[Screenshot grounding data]
================================

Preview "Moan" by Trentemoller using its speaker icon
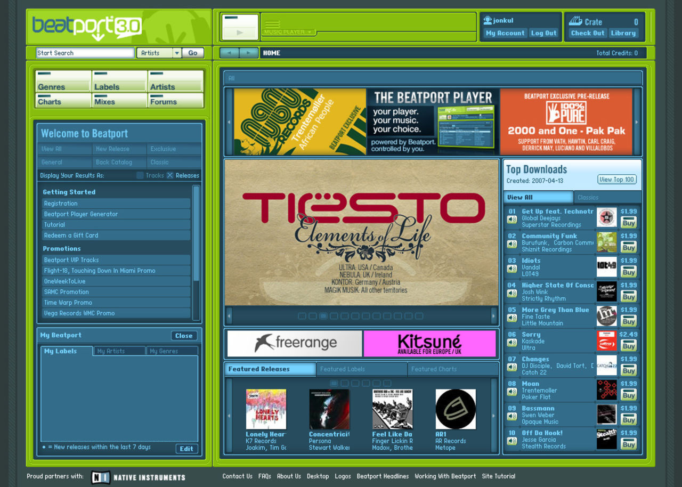This screenshot has width=682, height=487. 512,392
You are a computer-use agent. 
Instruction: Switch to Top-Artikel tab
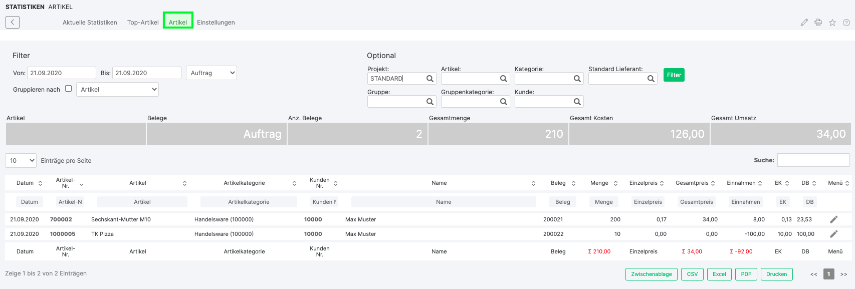point(143,23)
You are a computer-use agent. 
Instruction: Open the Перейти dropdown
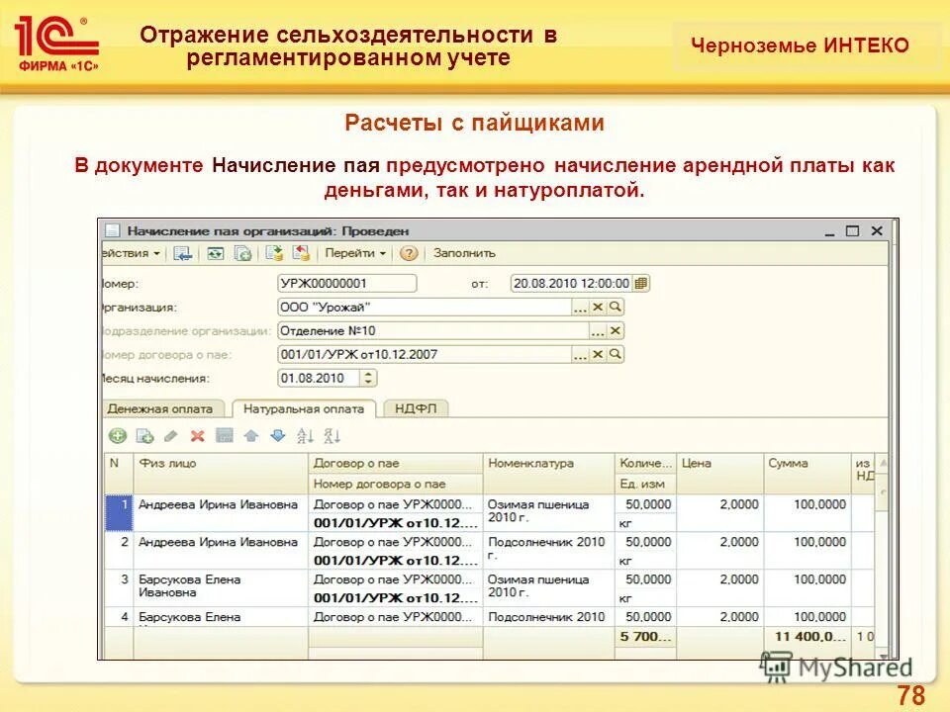tap(354, 253)
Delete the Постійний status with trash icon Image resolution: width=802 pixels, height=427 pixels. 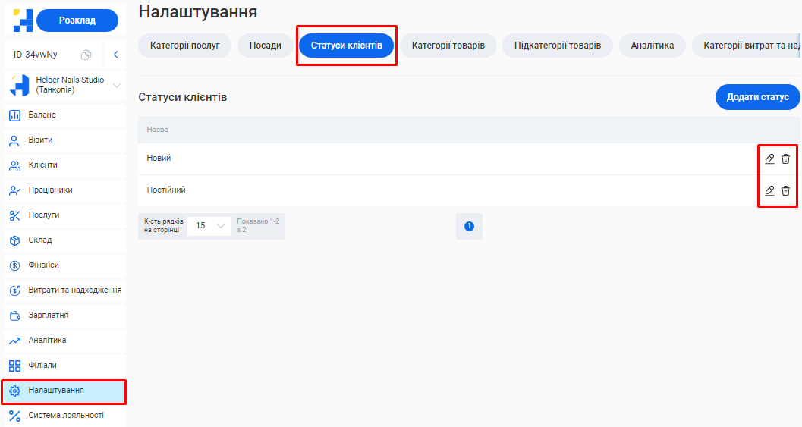click(x=785, y=190)
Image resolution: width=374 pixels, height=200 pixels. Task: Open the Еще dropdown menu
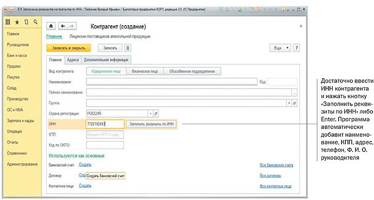click(280, 48)
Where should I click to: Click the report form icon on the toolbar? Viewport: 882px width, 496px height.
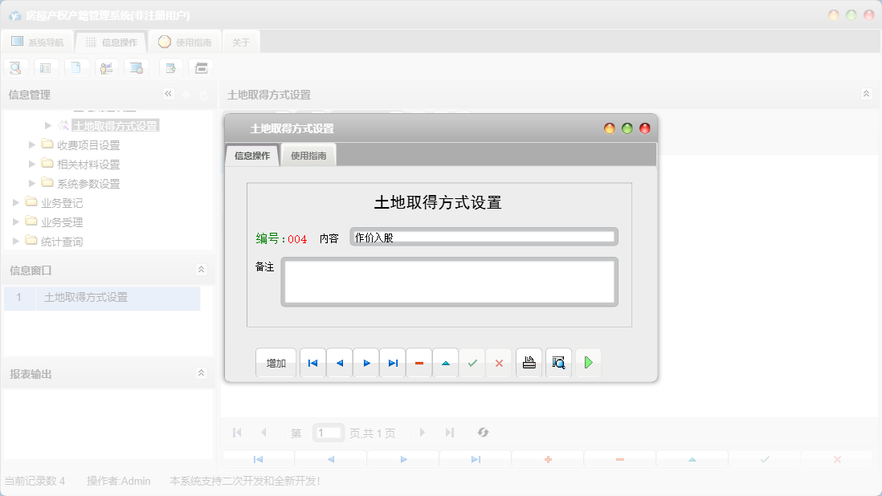[46, 67]
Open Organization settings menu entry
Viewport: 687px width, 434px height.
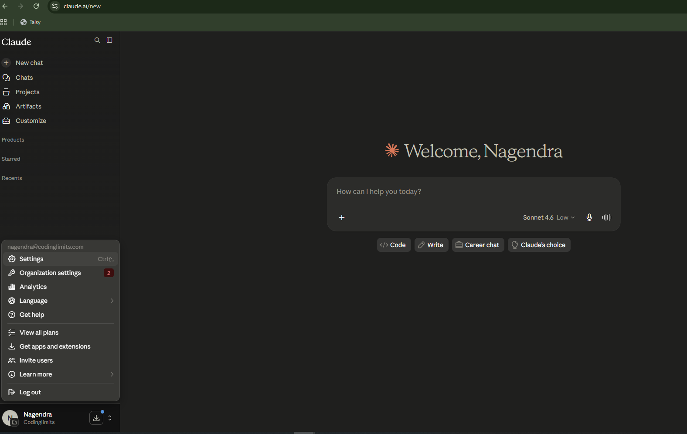click(x=61, y=273)
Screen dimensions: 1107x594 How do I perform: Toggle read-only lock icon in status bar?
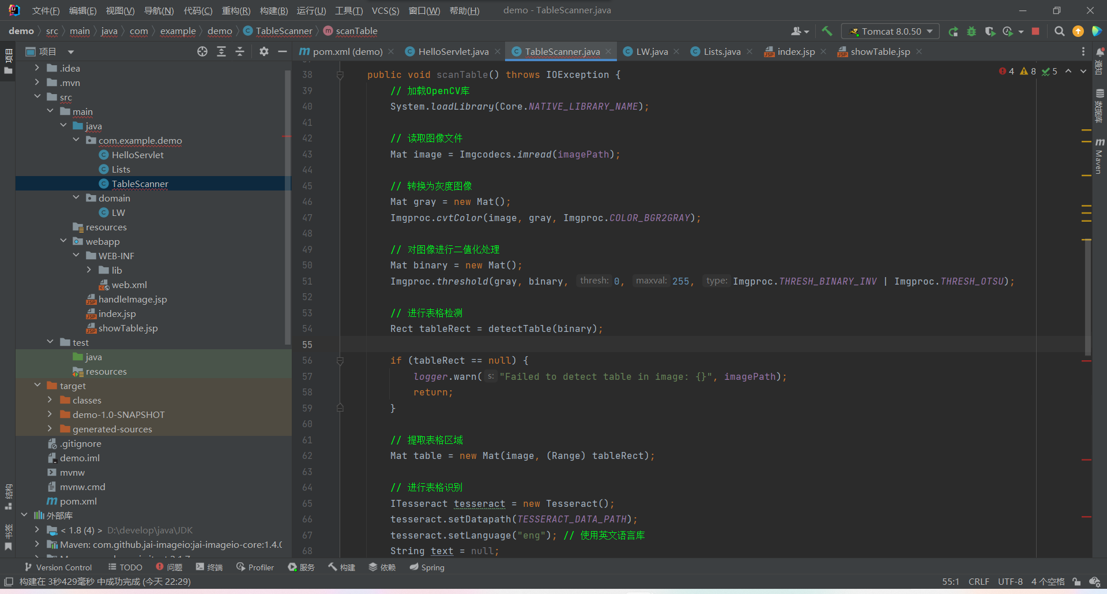pyautogui.click(x=1076, y=581)
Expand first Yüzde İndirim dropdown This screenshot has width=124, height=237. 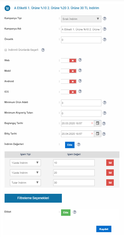tap(26, 163)
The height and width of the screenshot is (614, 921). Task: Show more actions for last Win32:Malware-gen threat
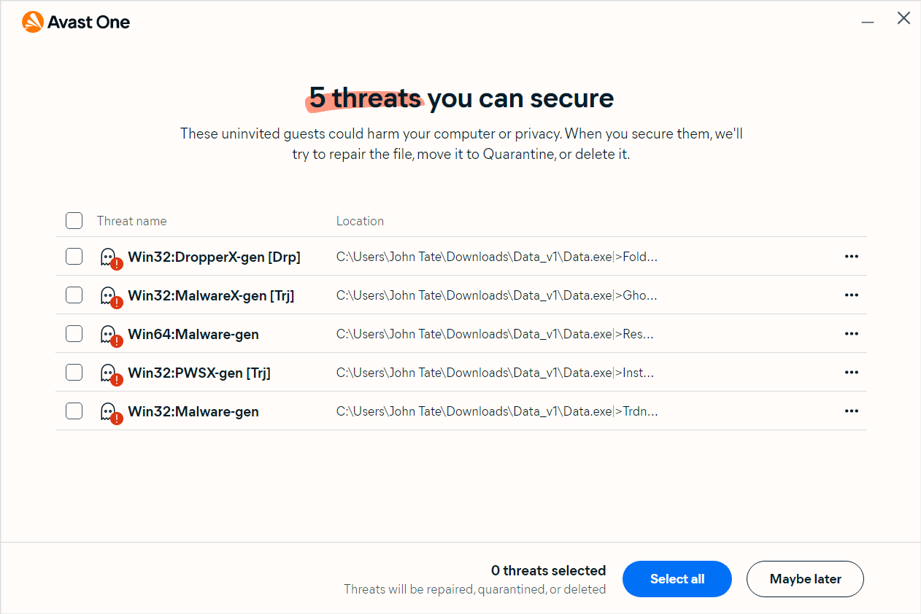851,411
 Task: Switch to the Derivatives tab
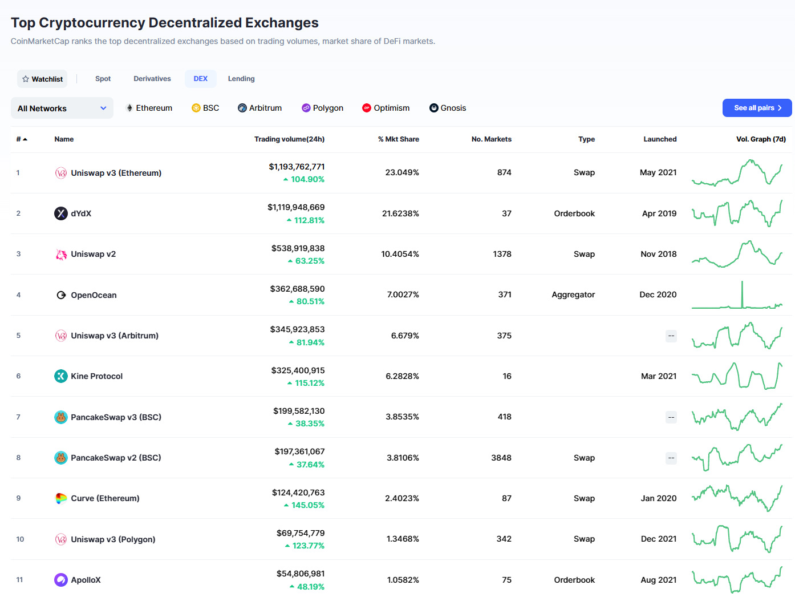point(152,79)
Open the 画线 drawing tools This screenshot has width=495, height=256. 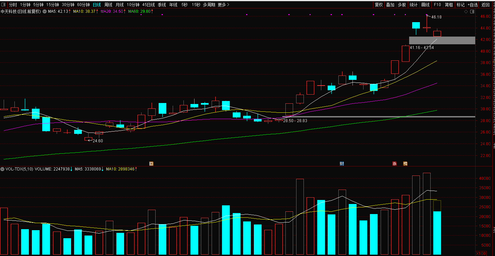tap(425, 5)
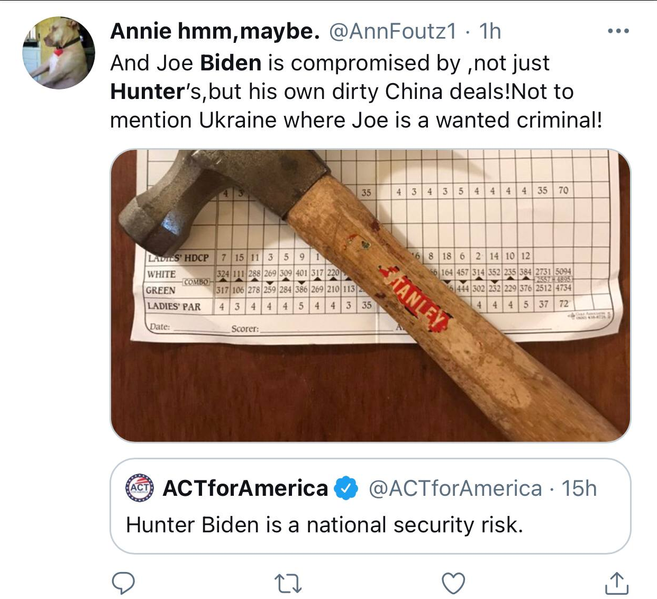Click the bold ACTforAmerica account name
Screen dimensions: 657x599
(x=245, y=488)
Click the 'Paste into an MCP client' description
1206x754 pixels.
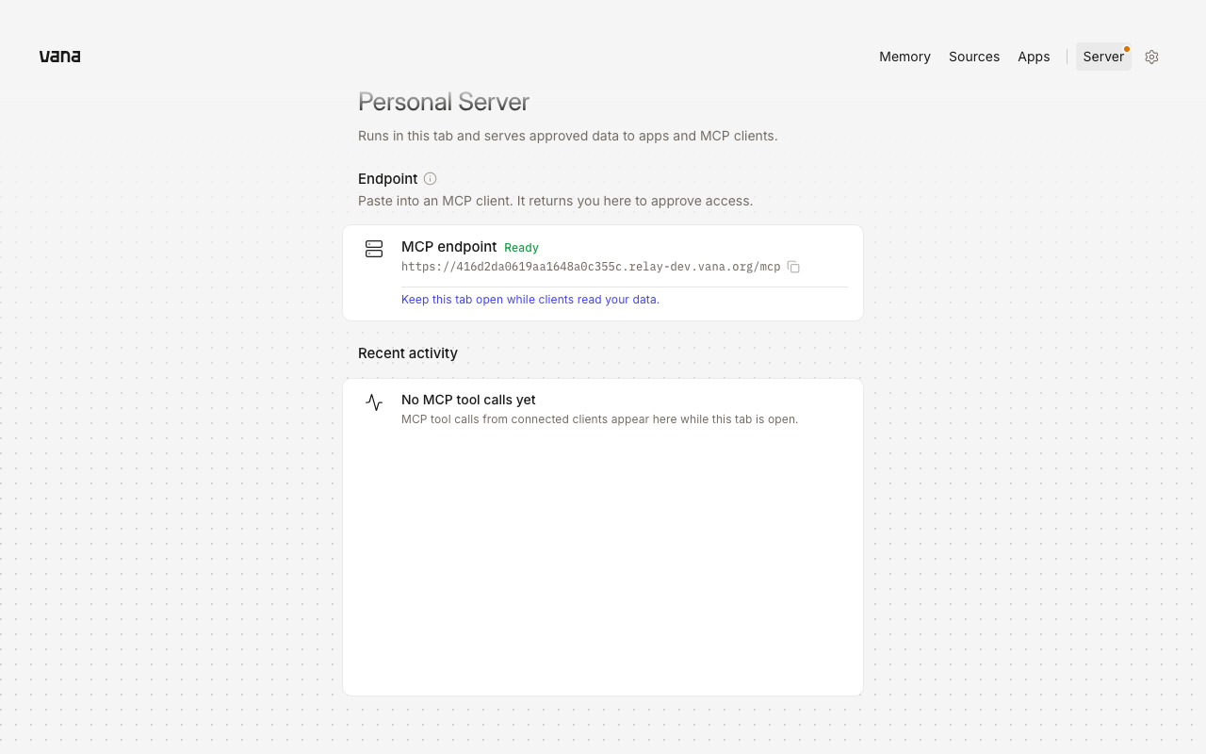[555, 201]
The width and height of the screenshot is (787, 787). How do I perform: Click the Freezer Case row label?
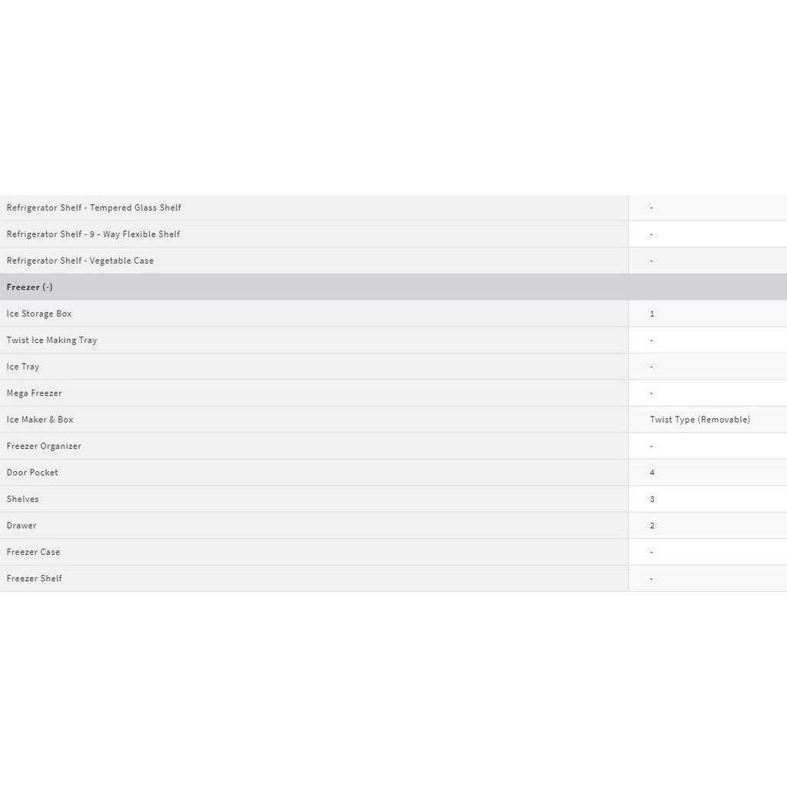33,552
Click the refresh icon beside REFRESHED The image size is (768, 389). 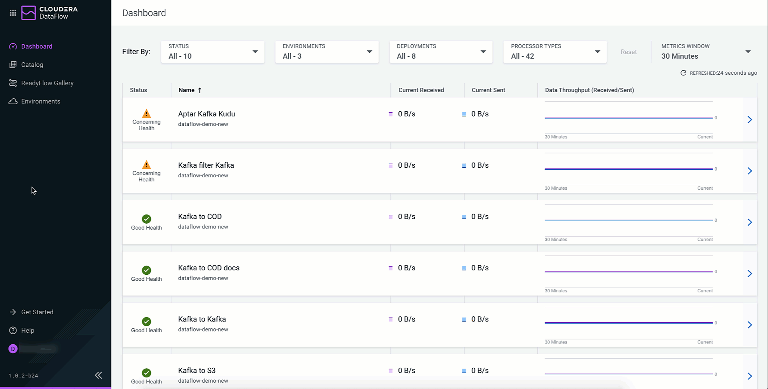(x=683, y=73)
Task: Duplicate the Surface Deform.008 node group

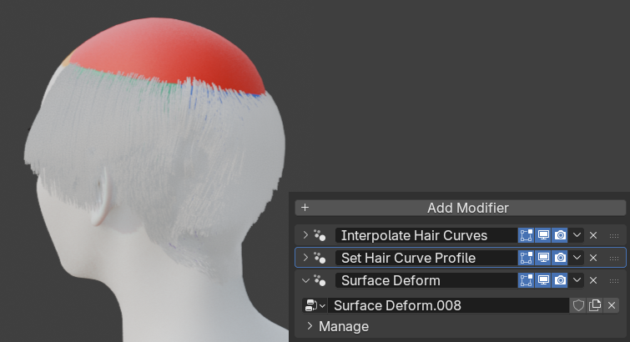Action: (x=595, y=305)
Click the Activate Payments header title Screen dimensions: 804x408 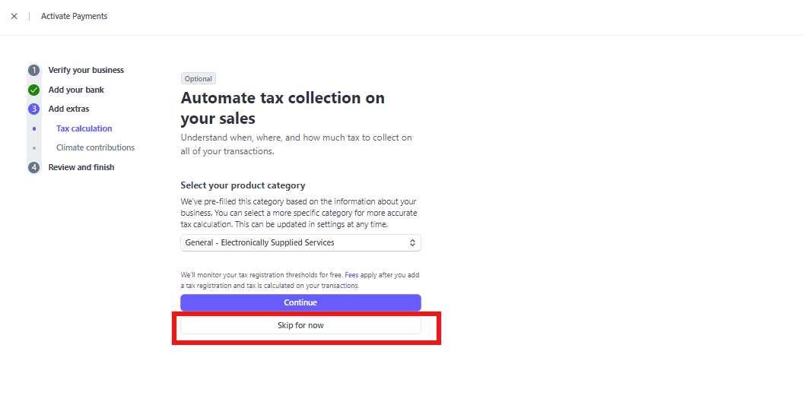pyautogui.click(x=75, y=17)
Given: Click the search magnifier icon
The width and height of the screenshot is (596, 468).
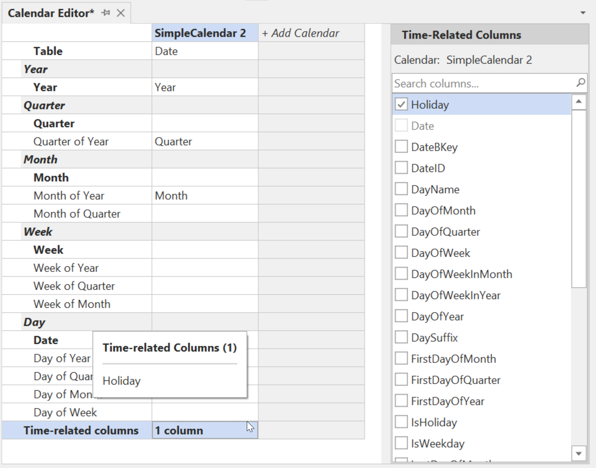Looking at the screenshot, I should coord(580,83).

================================

What is needed: The exact lines from the one containing "The width and height of the screenshot is (596, 468)." through the end of the data are to be copied, with both ends kept and pictures left out.

Finished task:
The width and height of the screenshot is (596, 468).
Looking at the screenshot, I should coord(580,83).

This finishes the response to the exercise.